NEWS17 March 2022

Research sector should ensure ‘transparency’ of political & business leaders

Impact 2022 News Trends UK

UK – The market research sector has an “important role” to play in holding leaders to account, ensuring “transparency” and decisions are “fact-based”, according to former Unilever CEO and climate campaigner Paul Polman.

Head shot of Paul Polman

Polman (pictured above), who held the post of chief executive at Unilever for a decade between 2009 and 2019, was speaking in a keynote interview at the MRS Impact 2022 conference conducted by Babita Earle, executive vice-president of global enterprise partnerships at Zappi.

Polman, described by the Financial Times as the “standout CEO of the past decade”, described Russian president Putin’s regime as “evil”.  He added that the private sector had a moral obligation to help out in Ukraine.

Polman now campaigns for company bosses to fight inequality and tackle the climate emergency. He co-authored the book Net Positive, detailing how business can only profit in the modern age by fixing world problems and giving back to society.

Polman decried what he said were the loss of human values over the past few years across the world. He accused business leaders of signing pledges because it was “flavour of the month” and political leaders of “playing with the truth” and “disregarding science”.

He urged the insights profession to step up to the plate to hold these leaders to account. “Market research has to play an important role.
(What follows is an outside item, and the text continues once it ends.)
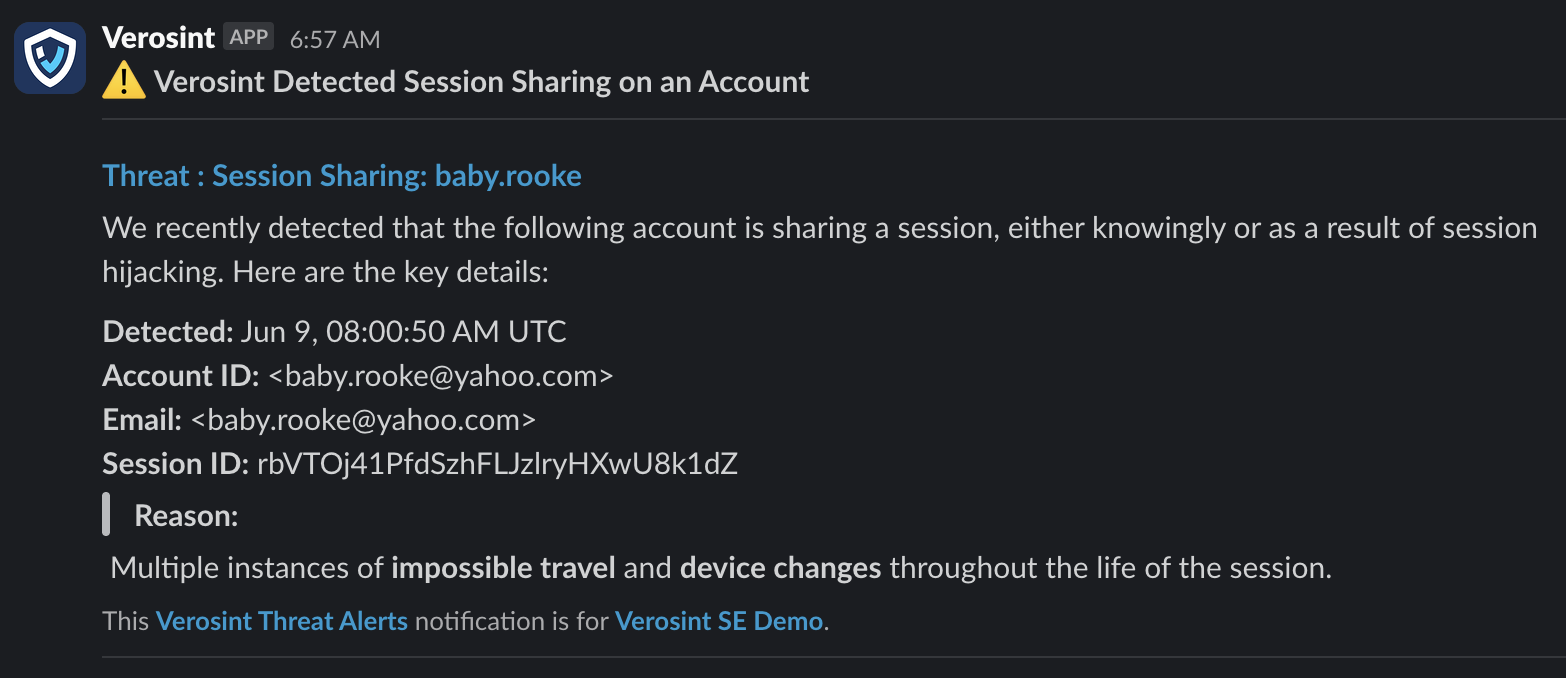
Task: Open the Verosint SE Demo link
Action: [720, 621]
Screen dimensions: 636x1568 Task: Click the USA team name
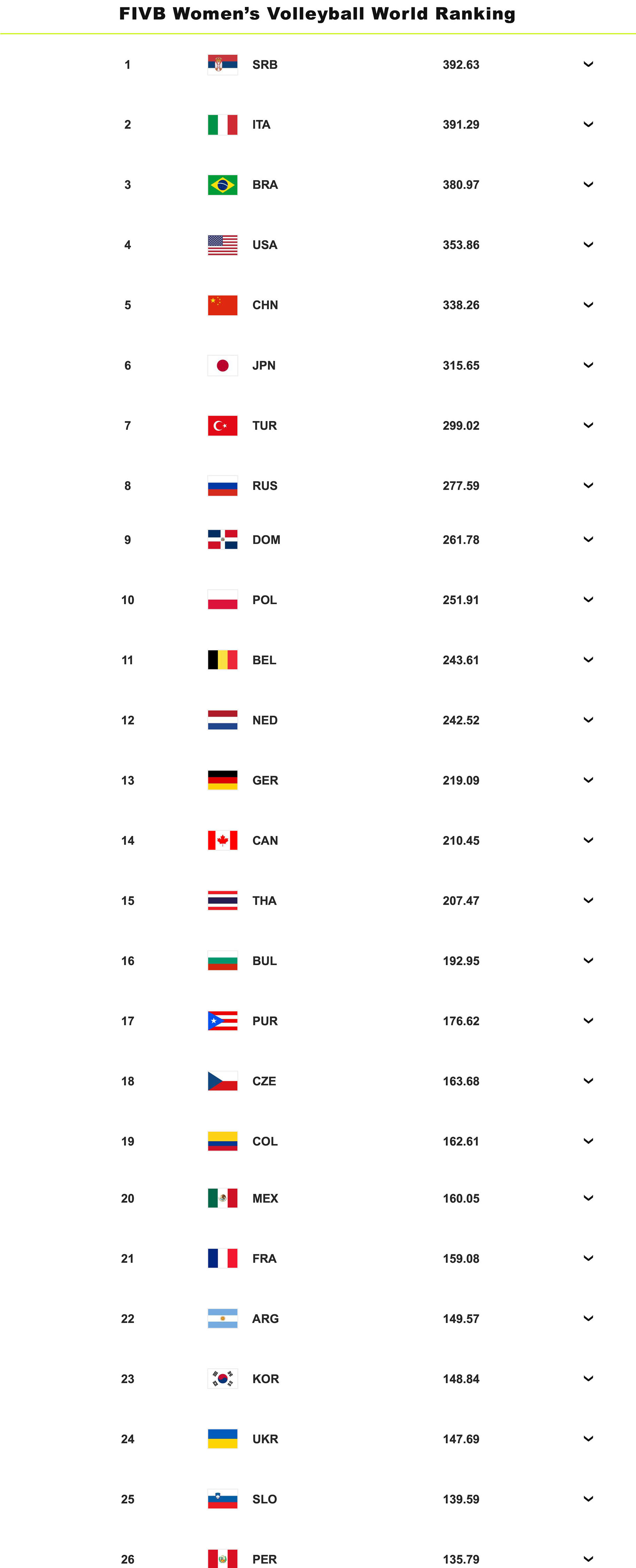pyautogui.click(x=265, y=245)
Not only in uncovering the latent needs that people have, or anticipating what needs to happen before these issues emerge, but also in ensuring that we continue to have transparency in the realities that we’re facing in this world. And that we are fact-based in the decisions we take.”

The former CEO hit out at political leaders for failing. He blamed them for not fixing underlying issues, leading to populist, nationalist and xenophobic leaders being elected by a dissatisfied electorate, citing the “outright tragedy” of Brexit as an example.

On Putin’s invasion of Ukraine, he said companies were right to pull out of Russia in response to the invasion.“That’s the right thing to do. We need to have a strong sign to that regime.”

EU economies import hundreds of millions of pounds worth of coal, oil and gas from Russia every day. But Polman said Russia’s invasion of Ukraine underscored the way that Western nations must “accelerate the transformation to green economies”.

Under Polman’s helm, Unilever had the lofty vision of decoupling its growth from its environmental footprint and growing its positive social impact through Unilever’s Sustainable Living Plan.

He said that those leaders who are purpose-driven would be the ones that gained trust. “Leaders who instil a high level of humanity, operate with empathy, compassion, are strongly purpose-driven, understand the power of partnership, think multi-generational, these are the leaders that instil trust,” he observed.

Asked who his personal heroes were, he said the “real heroes” are not celebrated figures but those “on the ground” who were volunteering in Ukraine or doctors who risked Ebola when helping out in west Africa.

He also urged firms to become more socially and environmentally responsible. “Most companies are in a CSR mode of being less bad. But frankly, when the world is in such a precarious state, less bad is simply not good enough anymore.

“I used to murder 10 people, now I only murder five people. Am I a better murderer? It just doesn’t work.”